Driving Sales

September 1998


Driving Sales

Billboard advertisers use more than simple car counts in evaluating locations

Planning a billboard ad campaign used to be simple. The more cars or pedestrians passing by a particular site, the more expensive it was to rent billboard space there.

Now, however, sophisticated research techniques are making the business of billboards more complicated, says Marketing Toolsmagazine. Advertising companies are finding ways to determine not just how many people see a particular billboard, but whether these people are likely consumers of their clients' products.

One ad company photographs license plates of cars as they drive past their clients' billboards.
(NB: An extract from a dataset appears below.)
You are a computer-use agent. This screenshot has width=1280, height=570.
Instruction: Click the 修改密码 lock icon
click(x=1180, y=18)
This enables the company to find out where the drivers live and then make an educated guess about their income. Other companies use "geodemographic clustering," which identifies neighborhoods where consumers with desirable demographics live, work and go for entertainment, and concentrates outdoor ads in those areas.
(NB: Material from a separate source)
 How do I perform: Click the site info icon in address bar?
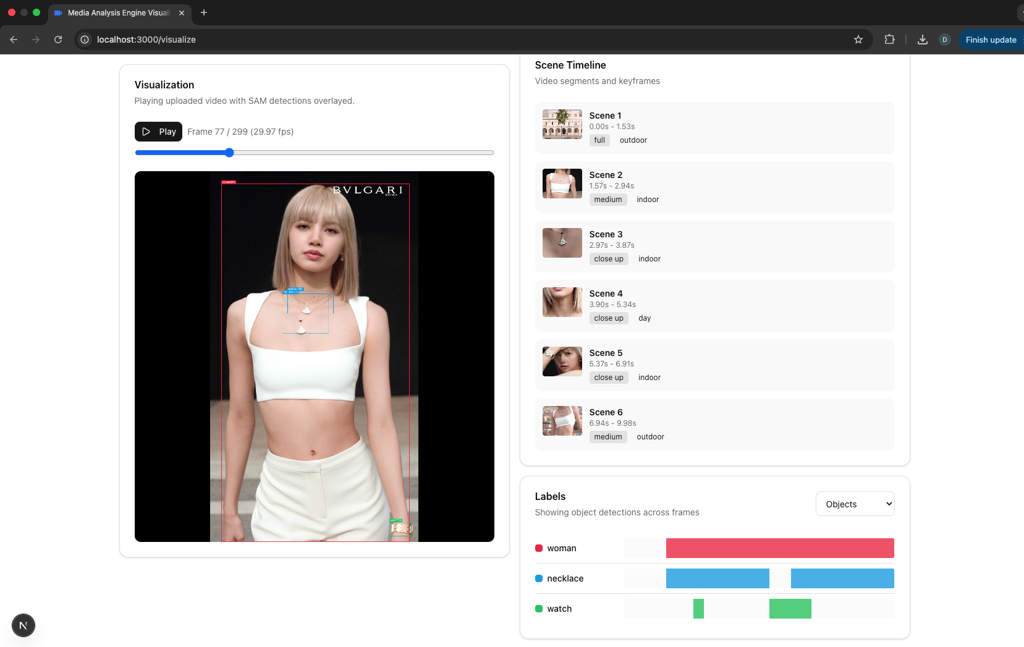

Techniques like these are fairly costly and, thus, not widespread. But even without them, research suggests billboards are a good way to reach affluent consumers. A study called The Media Audit by International Demographics in Houston, TX, shows that heavy consumers of billboard advertising – people who drive 200 or more miles a week in their metropolitan area &#150 are more likely than consumers of other media to be between 25 and 54, live in a two-income family, hold a professional or technical job and have a household income of $100,000+.